时间:2015-04-24 19:48:18

标签: r dataframe multiple-columns

我正在重新分类一个数据框列中的值,并将这些值添加到另一列。以下脚本尝试将重分类函数应用于列,并将值输出到数据框中的另一列。

a = c(1,2,3,4,5,6,7)

x = data.frame(a)

# Reclassify values in x$a
reclass = function(x){
  # 1 - Spruce/Fir          = 1
  # 2 - Lodgepole Pine      = 1
  # 3 - Ponderosa Pine      = 1
  # 4 - Cottonwood/Willow   = 0
  # 5 - Aspen               = 0
  # 6 - Douglas-fir         = 1
  # 7 - Krummholz           = 1
  if(x == 1) return(1)
  if(x == 2) return(1)
  if(x == 3) return(1)
  if(x == 4) return(0)
  if(x == 5) return(0)
  if(x == 6) return(1)
  if(x == 7) return(1)
}

# Add a new column
x$b = 0

# Apply function on new column
b = lapply(x$b, reclass(x$a))

错误消息:

> b = lapply(x$b, reclass(x$a))
Error in match.fun(FUN) : 
  'reclass(x$a)' is not a function, character or symbol
In addition: Warning message:
In if (x == 1) return(1) :
  the condition has length > 1 and only the first element will be used

预期输出应如下所示

a = c(1,2,3,4,5,6,7)
b = c(1,1,1,0,0,1,1)
x = data.frame(a, b)

我已经阅读了一个看似相似的问题(Reclassify select columns in Data Table),虽然它似乎是在改变列的实际类(例如数字)。

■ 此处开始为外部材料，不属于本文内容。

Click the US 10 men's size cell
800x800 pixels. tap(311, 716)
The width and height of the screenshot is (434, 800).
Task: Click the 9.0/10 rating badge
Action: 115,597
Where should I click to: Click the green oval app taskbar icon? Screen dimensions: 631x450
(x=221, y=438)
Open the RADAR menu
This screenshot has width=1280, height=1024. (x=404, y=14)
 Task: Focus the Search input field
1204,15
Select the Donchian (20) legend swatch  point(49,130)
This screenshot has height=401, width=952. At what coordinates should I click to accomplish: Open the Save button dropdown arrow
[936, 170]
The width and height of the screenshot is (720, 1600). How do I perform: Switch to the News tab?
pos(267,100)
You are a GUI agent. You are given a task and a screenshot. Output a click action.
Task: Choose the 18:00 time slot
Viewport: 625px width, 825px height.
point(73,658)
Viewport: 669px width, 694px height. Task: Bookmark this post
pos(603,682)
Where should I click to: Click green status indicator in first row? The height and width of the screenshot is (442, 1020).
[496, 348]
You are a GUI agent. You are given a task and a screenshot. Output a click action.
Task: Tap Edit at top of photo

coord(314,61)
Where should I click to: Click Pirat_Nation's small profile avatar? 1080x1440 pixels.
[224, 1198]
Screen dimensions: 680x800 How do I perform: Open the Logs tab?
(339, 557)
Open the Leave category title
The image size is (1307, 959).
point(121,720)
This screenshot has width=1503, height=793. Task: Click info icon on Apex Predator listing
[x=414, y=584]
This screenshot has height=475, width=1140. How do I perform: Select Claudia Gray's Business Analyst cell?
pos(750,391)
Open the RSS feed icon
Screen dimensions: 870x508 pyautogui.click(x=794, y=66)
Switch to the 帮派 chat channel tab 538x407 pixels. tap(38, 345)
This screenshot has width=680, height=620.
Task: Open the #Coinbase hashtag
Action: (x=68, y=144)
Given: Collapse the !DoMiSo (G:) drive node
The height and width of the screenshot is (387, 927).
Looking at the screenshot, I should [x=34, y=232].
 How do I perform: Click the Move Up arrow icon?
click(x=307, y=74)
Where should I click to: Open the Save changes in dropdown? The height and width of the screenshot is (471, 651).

如何从数据框中的一列获取值,应用我的重分类函数,并将值输出到新列?

2 个答案:

答案 0 :(得分:6)

在这里,我只是这样做(

coniferTypes <- c(1,2,3,6,7)
x$b <- as.integer(x$a %in% coniferTypes)
x
#   a b
# 1 1 1
# 2 2 1
# 3 3 1
# 4 4 0
# 5 5 0
# 6 6 1
# 7 7 1

答案 1 :(得分:3)

你可以这样做:

library(dplyr)
mutate(x, b = ifelse(a %in% c(1, 2, 3, 6, 7), 1, 0))